What is expected: Retype the material that follows exactly, limited to the lines from the one with "This screenshot has height=766, width=1568." through the one with "Image resolution: width=750", and keep out all pictures.

Exercise data:
===============

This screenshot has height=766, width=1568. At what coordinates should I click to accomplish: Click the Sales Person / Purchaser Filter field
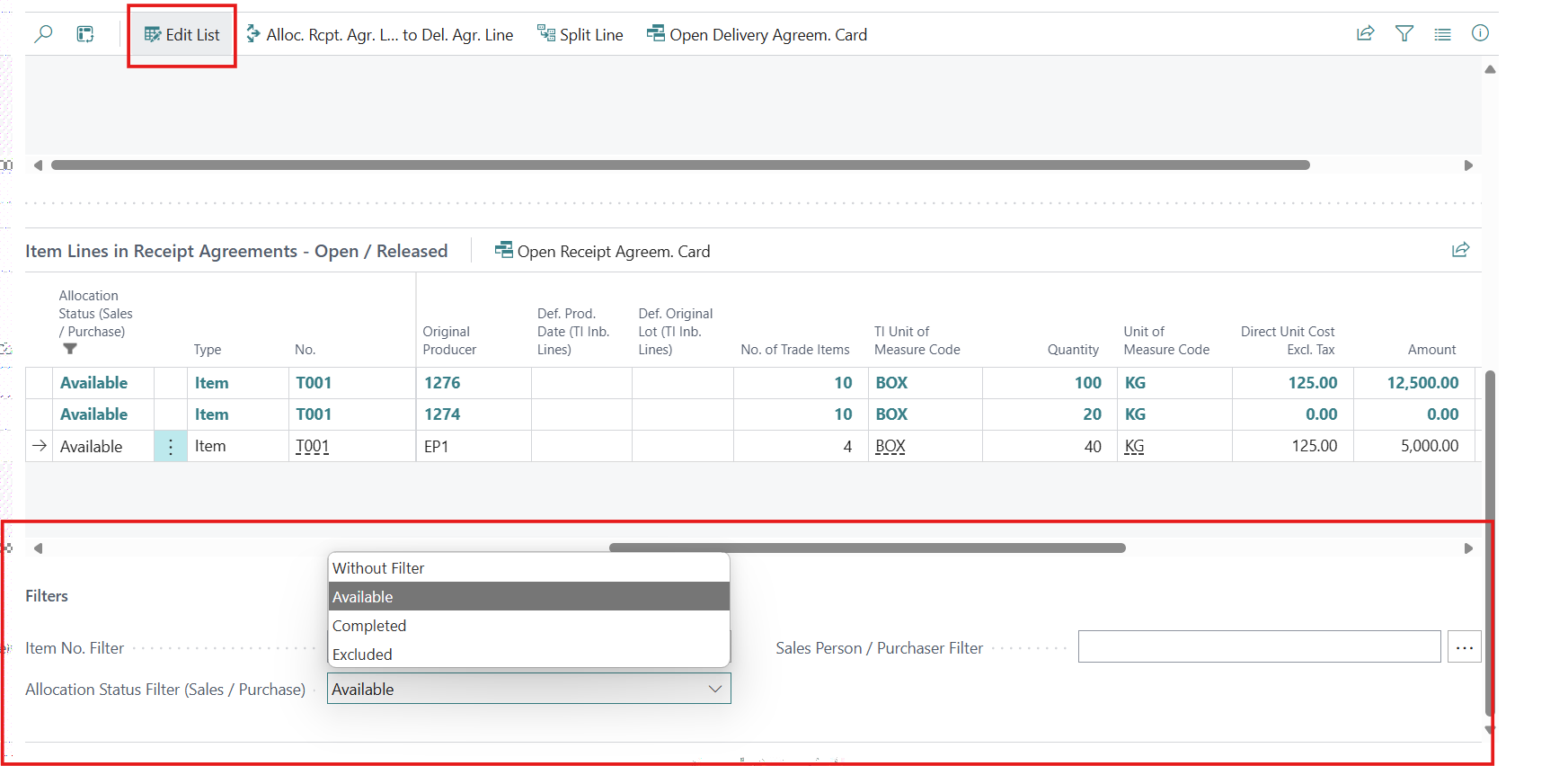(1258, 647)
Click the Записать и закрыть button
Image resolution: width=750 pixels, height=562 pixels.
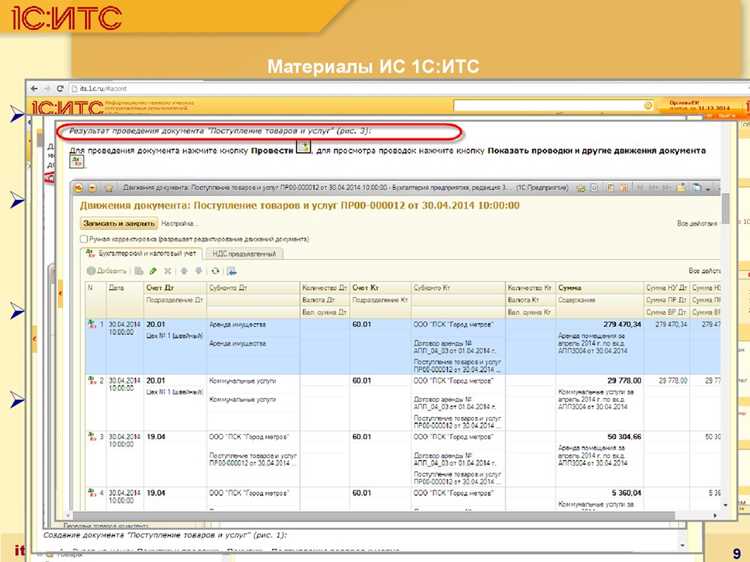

===============

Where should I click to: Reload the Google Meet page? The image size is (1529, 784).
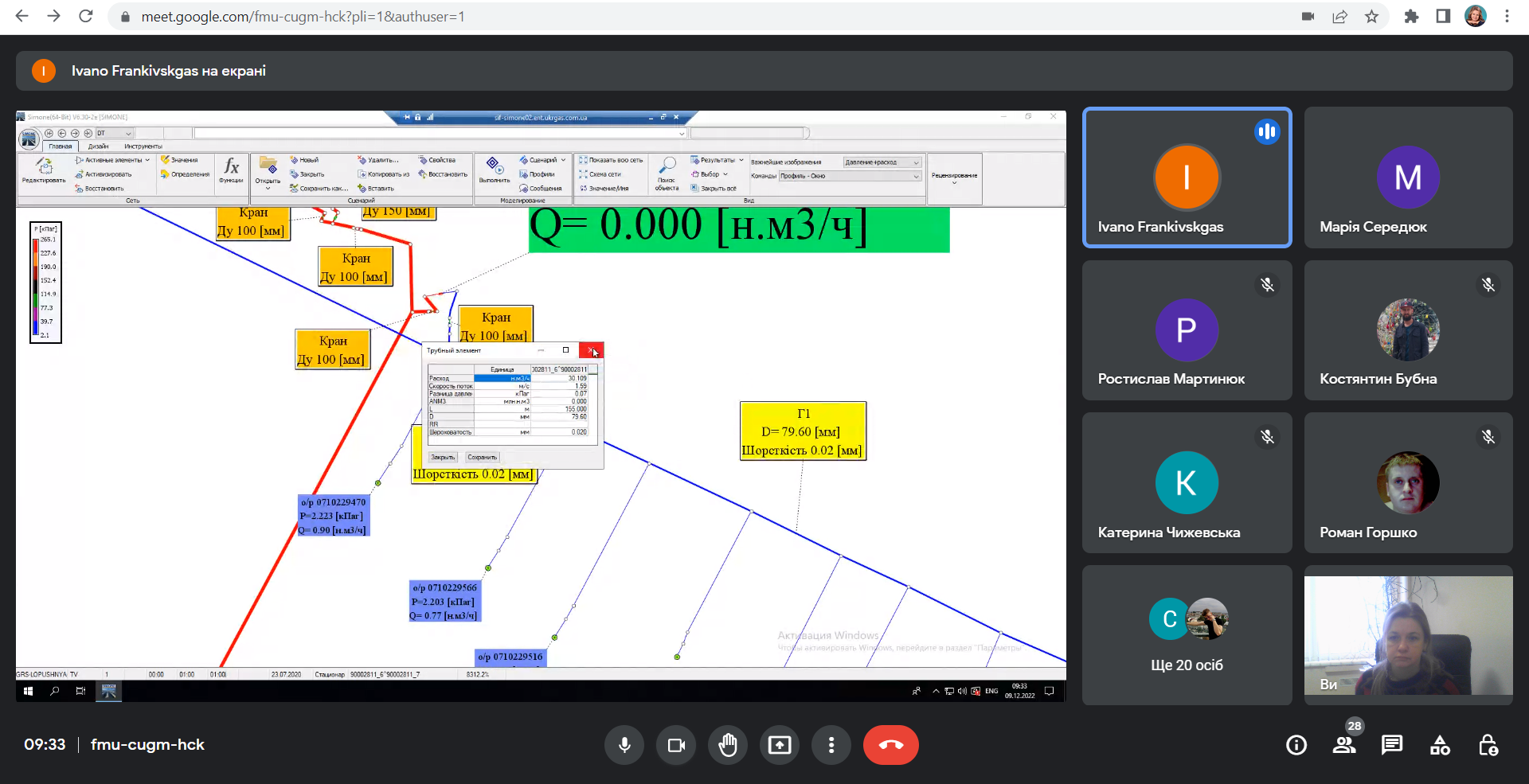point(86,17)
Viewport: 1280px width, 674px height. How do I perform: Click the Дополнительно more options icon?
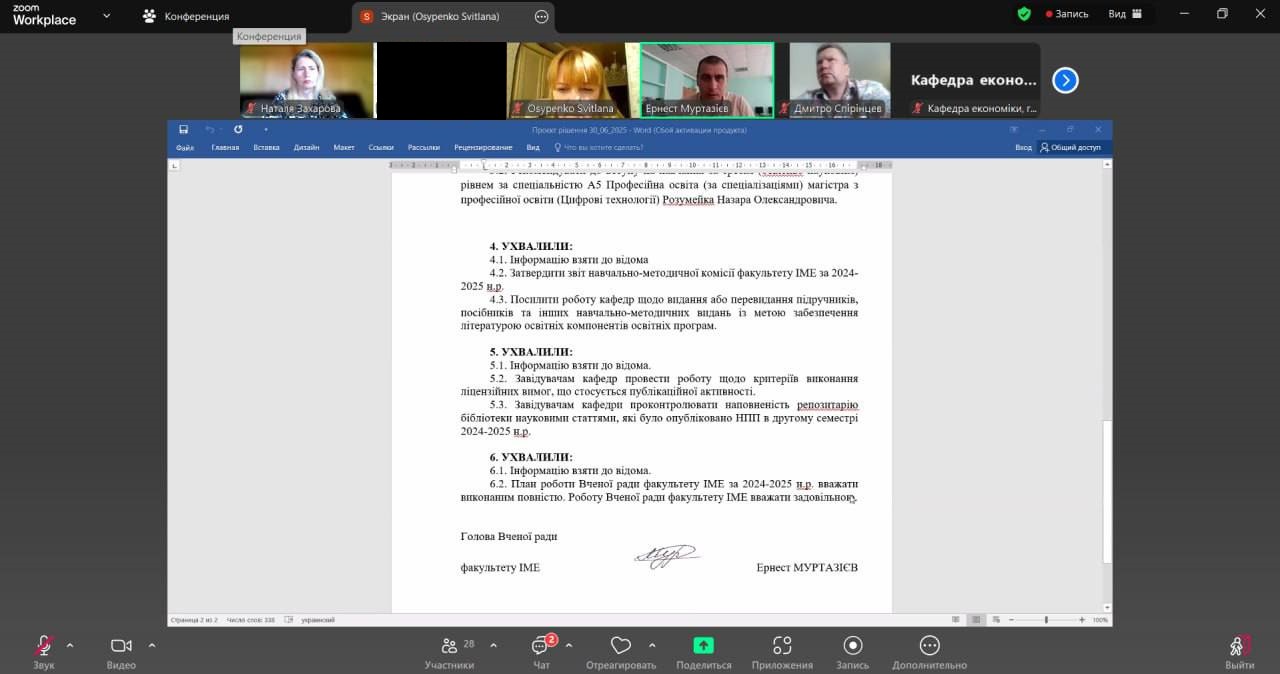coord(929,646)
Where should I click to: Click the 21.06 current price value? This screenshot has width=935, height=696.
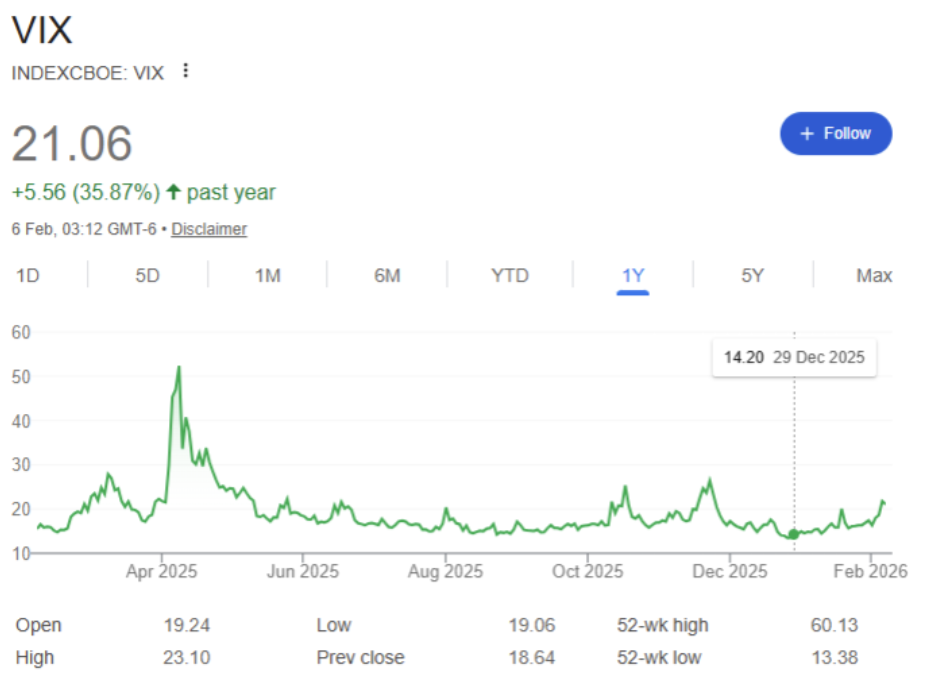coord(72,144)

===============

Response for this exercise:
This screenshot has height=766, width=1568. At what coordinates should I click to accomplish: Click the Sales Person / Purchaser Filter field
(1258, 647)
Click the Записать и закрыть button
Image resolution: width=750 pixels, height=562 pixels.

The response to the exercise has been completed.